アメフト観戦記や読書日記を綴っていましたが、最近は古墳(コフ)ニストとして覚醒中!横穴式石室をもつ古墳にハマっています。

飛鳥の万葉歌碑⑰ ~南都銀行そば、飛鳥川沿い~

2020-11-08 17:09:49 | 文学をたどる

 橘寺から石舞台古墳の方に歩く遊歩道を歩いていくと、南都銀行の明日香支店のそばに一つ万葉歌碑が置かれている。歌碑のすぐ下には、飛鳥川が流れている。飛鳥川を見ると、いつも思うのだが、川の流れがけっこう速いような気がするのだけど、どうだろう。

  

 飛鳥川については、少し調べてみると、源流は、高取山北東麓にあり。、手谷川と行者川が奥飛鳥の栢森集落内で合流して、飛鳥川となり、明日香村中央部を北へ流れ、橿原市、田原本町などを経て川西町保田というところで大和川に合流するそうだ。

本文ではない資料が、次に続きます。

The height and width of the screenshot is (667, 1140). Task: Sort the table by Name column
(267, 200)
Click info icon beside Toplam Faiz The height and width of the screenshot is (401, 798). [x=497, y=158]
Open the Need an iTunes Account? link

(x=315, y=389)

 てっきり吉野辺りに源流があるのかと思っていたらそうでもないのだ。源流からそう遠くないところにあるからなのか、谷の深いところで急な流れとなっているのだろうか。

 

 さて、万葉歌碑に話を戻そう。

 歌碑には、ここも万葉学者犬養孝氏の揮毫により、万葉仮名で「明日香川 瀬々の玉藻の うちなびき 情は妹の 寄りにけるかも」と記されている。ちなみに作者は未詳である。

 

 歌意としては、飛鳥川の瀬という瀬の玉藻がうちなびくように、心はあの子になびき寄ってしまったという意味になるのかな。この歌は、万葉集巻13の相聞の部に採録されている。

 あらためて「瀬」とは、河川の中で、流れが速く水深が浅い場所のことを指すとのこと。万葉人も、やはり飛鳥川の流れの速さを感じていたのかもしれない。その川の流れに、自らの恋情を託していたのであろう。

 

 ちなみに、飛鳥川を取り上げながら、少し反対の立場の歌が万葉集には収録されている。

 「明日香川 瀬々に玉藻は 生ひたれど しがらみあれば なびきあへなくに」という歌である。この歌も作者未詳である。こちらは、しがらみがあるので靡くことができないと詠んでいる。ちなみに「しがらみ(柵)」とは、水流をせき止めるために、川の中にくいを打ち並べて、それに木の枝や竹などを横に結びつけたものである。しがらみがなければ、相手の所に飛び込んでいけるのにということなのかな。

 このしがらみが転じて世間のしがらみとかに使われるようになったのであろう。

 

 ここから、石舞台古墳の方へ向かう道は、棚田などがきれいな場所でもあり、夏の終わりや秋の初めごろが非常に眺めのいいところでもある。

 

 ぜひとも歩きながら、その風景を楽しんで、遠く飛鳥人の想いを感じてほしい気がする。